As the only District that is guaranteed to have a new councilor come January, I would be remiss if I didn’t write anything about it. The problem is, what do you say when you’re dealing with a variety of boring candidates who lack any known traits crazy enough to be entertaining.
Well, except for maybe perennial door-knocker Doug Bennett, who according to a report from Cara Bayles, at an earlier candidates’ forum promised that “at the end of my two years, I’ll be coming to your house so much, you’ll be feeling like I haunt you.”
So what do voters have to work with?
Aside from taking goofy pictures and making ill-conceived promises, Bennett is a former Selectman from Nantucket, which begs the question: When does an age-old dirty limerick get too old to reference in regards to a political campaign?
We’ve got a civic association veteran, a realtor, a former city employee and union steward, two state rep. aids, possible stalker and Marty Hogan.
As city councilor, one of these lucky candidates will have the privilege of grandstanding, voting on budgets and dealing with constituents who spend more time charting pothole locations in their neighborhood than they do bathing.
John O’Toole is among the favorites to finish in the top two in the Sept. 27 preliminary election. It’s expected that his main rivals for that position are Frank Baker and Craig Galvin.
As pretty much everyone watching the race has put, it’s probably safe to expect a white Irish guy to win.
Besides being the toothiest candidate, O’Toole is a former president of the Cedar Grove Civic Association meaning he has experience as a leader in the community. He also has the benefit of Feeney’s endorsement.
Galvin is a realtor giving him development street cred and also kind of looks like that poor kid who could only find friends by eating large amounts of horrible shit until it landed him a job as the star of Man vs. Food.

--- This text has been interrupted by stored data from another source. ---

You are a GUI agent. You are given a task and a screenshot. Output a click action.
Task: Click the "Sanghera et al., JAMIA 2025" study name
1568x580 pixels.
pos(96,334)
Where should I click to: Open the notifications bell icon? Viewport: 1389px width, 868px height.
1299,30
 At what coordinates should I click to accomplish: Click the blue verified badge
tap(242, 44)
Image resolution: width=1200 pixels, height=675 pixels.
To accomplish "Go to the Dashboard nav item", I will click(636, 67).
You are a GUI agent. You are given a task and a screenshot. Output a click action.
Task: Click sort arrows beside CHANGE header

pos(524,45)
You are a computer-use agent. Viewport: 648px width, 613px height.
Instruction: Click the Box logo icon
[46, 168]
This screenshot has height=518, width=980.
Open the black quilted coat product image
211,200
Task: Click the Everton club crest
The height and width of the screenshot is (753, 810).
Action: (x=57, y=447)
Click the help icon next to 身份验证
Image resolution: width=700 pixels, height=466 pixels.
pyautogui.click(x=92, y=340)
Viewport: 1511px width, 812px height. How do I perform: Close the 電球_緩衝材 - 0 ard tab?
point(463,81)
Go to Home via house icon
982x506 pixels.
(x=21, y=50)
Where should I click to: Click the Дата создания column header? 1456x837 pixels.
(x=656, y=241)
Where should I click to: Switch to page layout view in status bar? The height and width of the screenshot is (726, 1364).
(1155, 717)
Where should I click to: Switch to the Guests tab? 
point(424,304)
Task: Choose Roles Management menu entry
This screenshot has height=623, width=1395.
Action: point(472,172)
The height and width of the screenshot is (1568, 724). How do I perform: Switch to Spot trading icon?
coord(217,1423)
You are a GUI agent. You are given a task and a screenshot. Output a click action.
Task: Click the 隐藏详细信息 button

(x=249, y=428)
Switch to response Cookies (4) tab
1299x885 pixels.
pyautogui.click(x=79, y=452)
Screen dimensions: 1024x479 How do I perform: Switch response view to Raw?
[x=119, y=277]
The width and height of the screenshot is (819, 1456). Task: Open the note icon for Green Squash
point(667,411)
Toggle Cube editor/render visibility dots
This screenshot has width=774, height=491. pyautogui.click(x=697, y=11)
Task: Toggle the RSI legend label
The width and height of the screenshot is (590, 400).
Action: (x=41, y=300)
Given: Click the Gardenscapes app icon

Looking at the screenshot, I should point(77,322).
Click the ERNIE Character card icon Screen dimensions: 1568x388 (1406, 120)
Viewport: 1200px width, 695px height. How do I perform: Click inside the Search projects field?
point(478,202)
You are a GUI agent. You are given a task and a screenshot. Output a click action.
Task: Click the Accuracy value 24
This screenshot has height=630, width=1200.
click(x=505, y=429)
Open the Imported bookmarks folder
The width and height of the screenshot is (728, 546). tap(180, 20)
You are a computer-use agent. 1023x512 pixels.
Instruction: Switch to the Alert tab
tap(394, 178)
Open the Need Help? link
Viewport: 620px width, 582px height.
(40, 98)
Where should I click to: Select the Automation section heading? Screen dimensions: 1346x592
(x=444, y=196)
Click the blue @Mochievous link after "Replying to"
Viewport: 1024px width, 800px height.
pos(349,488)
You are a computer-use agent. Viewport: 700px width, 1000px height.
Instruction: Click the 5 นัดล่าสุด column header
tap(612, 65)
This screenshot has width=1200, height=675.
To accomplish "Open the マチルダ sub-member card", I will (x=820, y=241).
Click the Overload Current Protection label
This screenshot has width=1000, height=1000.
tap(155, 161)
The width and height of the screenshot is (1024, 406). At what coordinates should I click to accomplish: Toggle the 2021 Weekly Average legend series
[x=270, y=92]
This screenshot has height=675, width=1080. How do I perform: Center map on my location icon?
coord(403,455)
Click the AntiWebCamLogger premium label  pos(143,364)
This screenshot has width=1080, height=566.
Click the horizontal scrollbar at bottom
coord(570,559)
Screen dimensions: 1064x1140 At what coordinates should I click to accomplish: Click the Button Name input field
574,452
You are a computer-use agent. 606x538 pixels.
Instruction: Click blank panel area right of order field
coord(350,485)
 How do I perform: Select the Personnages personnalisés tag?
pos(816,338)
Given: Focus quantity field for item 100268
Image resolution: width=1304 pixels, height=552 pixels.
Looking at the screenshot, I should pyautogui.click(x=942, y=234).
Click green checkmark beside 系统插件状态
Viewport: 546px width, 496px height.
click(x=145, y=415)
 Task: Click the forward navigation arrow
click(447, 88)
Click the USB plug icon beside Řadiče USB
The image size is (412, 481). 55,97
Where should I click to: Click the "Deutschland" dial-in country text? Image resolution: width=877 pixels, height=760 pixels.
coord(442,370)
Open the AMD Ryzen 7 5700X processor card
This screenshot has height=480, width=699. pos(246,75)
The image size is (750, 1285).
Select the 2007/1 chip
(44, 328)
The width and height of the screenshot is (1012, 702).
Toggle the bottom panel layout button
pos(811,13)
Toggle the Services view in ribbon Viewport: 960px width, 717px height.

Baker spent 23 years working for the city of Boston’s print department with 10 of those years spent as union steward, giving him solid labor credentials. He is also looks a lot like Christopher Meloni of Oz and Law & Order: SVU fame, which is why it’s confusing when he smiles.
Stephanie Everett and Marydith Tuitt are the two candidates with experience as legislative aids, Tuitt works for State Rep. Gloria Fox, while Everett worked for State Senator Sonia Chang Diaz until this summer.
In demeanor, Everett presents an almost wild-eyed naiveté to the pragmatic realities of Boston politics, while Truitt at times seems to switch between false smiles and genuine disdain at her surroundings.
There’s often a tendency in municipal politics for candidates to make grandiose promises of how they’re going shake things up at City Hall and immediate get to work reforming a corrupt if not broken system.
In this election, that guy is Marty Hogan, who is campaigning on term limits, tax relief, more cops and fire fighters, and pretty much everything short of promising to put cola in water fountains, to borrow a comparison that David Bernstein thought was significant enough to frame a whole column around, (You know, the one that borrow from this piece from Gintautas Dumcius of the Dorchester Reporter).
The seven candidates have until Sept. 27 to start mudslinging. Until then, I’ll work on trying to stay awake.